Reaction of calcium metal with water
When the reaction between a metal and water is demonstrated, then frequently the reaction between sodium and water is shown. That reaction is violent and as such is quite spectacular. However, the reaction with calcium demonstrates some nice aspects of chemistry, which are not demonstrated by the reaction between sodium and water.
Required
chemicals:
-
calcium metal, pea sized granules
-
water
-
dilute hydrochloric acid (approximately 10% HCl by weight)
Required
equipment:
-
test tubes
-
large erlenmeyer or beaker
Safety:
- dilute hydrochloric acid is corrosive.
- calcium metal is quite reactive and when it is in contact with skin, caustic calcium hydroxide may be formed.

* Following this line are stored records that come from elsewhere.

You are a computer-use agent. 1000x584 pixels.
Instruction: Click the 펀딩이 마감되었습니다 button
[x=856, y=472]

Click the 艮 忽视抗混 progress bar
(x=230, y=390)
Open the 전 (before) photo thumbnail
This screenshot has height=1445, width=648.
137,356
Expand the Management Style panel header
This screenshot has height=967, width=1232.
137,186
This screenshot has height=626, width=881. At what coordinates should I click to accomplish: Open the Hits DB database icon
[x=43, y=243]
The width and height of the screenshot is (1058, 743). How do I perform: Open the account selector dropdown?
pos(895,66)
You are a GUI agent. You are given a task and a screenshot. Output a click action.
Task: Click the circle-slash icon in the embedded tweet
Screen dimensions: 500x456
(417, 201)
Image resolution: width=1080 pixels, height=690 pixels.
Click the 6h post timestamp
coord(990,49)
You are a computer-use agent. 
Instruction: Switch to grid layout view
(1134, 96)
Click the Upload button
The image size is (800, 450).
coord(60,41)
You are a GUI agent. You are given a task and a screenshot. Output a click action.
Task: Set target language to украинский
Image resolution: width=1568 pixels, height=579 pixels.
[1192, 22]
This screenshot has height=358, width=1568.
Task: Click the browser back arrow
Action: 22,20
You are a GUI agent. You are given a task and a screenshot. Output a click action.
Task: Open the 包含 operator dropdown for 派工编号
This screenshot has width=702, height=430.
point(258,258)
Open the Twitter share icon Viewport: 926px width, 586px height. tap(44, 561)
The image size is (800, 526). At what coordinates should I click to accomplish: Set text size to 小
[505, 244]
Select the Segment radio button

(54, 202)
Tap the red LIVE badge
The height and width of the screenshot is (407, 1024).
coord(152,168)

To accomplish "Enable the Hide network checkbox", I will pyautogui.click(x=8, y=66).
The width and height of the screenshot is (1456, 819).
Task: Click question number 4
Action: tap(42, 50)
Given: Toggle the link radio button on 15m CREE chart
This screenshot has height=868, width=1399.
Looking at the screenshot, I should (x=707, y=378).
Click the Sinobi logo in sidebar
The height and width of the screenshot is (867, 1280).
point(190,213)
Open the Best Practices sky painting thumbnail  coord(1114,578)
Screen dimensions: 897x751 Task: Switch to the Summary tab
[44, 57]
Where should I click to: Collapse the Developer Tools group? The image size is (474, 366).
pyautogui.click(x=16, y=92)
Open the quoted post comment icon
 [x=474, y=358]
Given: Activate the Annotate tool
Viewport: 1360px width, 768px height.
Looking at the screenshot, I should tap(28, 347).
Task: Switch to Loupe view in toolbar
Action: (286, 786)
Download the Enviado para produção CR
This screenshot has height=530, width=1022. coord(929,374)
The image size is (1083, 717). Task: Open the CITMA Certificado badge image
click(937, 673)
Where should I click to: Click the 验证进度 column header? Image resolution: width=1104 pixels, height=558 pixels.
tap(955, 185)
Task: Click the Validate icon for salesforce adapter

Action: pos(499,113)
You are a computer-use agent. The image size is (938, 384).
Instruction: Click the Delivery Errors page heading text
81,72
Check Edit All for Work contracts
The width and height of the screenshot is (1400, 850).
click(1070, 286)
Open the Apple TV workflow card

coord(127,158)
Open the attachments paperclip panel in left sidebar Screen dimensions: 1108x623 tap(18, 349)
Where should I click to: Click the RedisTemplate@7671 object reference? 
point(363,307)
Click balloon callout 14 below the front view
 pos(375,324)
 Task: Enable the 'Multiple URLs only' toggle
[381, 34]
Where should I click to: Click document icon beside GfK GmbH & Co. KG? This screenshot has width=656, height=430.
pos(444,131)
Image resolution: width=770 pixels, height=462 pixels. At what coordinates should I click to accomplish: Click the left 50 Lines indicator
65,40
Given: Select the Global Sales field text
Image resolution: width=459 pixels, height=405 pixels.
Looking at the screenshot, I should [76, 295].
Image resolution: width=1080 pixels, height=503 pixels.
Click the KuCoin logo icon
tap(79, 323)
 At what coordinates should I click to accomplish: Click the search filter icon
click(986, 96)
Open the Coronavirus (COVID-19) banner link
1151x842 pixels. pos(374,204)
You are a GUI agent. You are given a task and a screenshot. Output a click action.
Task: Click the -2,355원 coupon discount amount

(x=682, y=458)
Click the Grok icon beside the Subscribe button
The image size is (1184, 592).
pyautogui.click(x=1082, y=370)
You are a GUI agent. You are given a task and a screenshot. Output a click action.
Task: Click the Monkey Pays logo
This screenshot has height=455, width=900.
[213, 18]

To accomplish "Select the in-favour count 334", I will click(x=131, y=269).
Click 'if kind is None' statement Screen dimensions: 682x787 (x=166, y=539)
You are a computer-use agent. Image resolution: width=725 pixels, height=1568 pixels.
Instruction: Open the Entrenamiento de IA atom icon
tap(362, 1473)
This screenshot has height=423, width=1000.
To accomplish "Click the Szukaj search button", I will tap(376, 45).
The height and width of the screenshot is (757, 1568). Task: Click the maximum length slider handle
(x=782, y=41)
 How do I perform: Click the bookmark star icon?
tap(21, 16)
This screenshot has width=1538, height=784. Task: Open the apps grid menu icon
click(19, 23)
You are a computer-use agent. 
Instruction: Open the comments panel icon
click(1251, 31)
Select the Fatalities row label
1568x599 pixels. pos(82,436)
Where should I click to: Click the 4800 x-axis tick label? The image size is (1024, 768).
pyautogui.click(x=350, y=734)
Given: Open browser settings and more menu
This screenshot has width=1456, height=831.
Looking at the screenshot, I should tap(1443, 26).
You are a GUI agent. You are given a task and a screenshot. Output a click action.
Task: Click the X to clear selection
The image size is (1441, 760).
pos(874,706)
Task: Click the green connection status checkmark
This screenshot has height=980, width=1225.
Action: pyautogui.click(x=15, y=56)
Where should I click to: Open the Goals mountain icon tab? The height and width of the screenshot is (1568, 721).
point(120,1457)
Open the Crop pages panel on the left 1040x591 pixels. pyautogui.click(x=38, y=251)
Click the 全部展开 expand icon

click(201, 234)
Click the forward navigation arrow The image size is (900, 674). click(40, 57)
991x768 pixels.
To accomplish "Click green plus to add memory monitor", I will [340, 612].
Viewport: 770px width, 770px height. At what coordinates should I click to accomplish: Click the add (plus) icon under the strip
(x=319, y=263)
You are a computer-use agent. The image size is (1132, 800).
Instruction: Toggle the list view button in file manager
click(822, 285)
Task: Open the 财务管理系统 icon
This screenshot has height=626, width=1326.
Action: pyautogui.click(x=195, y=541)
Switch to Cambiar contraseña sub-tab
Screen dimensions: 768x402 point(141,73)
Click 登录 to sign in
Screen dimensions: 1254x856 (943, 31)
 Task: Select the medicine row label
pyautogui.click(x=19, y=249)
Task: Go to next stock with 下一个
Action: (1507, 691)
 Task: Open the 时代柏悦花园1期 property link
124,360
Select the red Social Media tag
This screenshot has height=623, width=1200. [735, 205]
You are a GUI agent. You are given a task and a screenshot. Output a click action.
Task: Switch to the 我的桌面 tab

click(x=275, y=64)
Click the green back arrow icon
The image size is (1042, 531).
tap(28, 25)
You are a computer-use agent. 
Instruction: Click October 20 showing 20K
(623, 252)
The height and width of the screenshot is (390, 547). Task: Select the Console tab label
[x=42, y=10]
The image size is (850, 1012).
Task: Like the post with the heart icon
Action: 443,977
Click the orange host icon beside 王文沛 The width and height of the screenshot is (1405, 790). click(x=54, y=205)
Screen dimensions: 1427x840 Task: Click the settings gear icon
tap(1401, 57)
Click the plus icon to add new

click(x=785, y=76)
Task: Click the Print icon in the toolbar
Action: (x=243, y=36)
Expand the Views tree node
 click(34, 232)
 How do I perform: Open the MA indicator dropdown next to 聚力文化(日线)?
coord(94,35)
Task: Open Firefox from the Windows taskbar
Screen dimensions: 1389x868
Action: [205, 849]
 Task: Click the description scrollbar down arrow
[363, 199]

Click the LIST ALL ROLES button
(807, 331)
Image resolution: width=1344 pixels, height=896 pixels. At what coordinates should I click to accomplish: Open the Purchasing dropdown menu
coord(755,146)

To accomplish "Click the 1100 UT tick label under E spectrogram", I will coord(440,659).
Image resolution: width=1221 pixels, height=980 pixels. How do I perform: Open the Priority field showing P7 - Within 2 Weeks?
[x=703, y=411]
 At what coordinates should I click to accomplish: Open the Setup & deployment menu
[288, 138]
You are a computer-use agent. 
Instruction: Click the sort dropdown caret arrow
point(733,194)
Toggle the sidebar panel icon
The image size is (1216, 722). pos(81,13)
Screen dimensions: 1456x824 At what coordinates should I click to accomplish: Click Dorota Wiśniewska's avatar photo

- the reaction in the test tube becomes very violent, be careful.
- do not scale up this experiment, this is a reaction, which can easily go out of control on a larger scale!
Disposal:
- The waste can be flushed down the drain with a lot of water.
Calcium added to a large amount of water
Put a pea-sized granule of calcium in a large erlenmeyer or beaker, full of water. Using 300 to 500 ml of water is perfect. Tap water is suitable. When the granule is added, then hydrogen gas is produced at a nice constant rate. The water becomes slightly turbid, due to formation of sparingly soluble calcium hydroxide and possibly other calcium salts, when tap water is used. The result is shown here:
The rate of reaction remains the same, until the granule of calcium has dissolved. The water does not noticeably heat up.
Calcium added to a small amount of water
Now, the same experiment is repeated, but now a few ml of water is used in a test tube instead of several hundreds of ml of water. The pea-sized piece of calcium is put in the test tube with water.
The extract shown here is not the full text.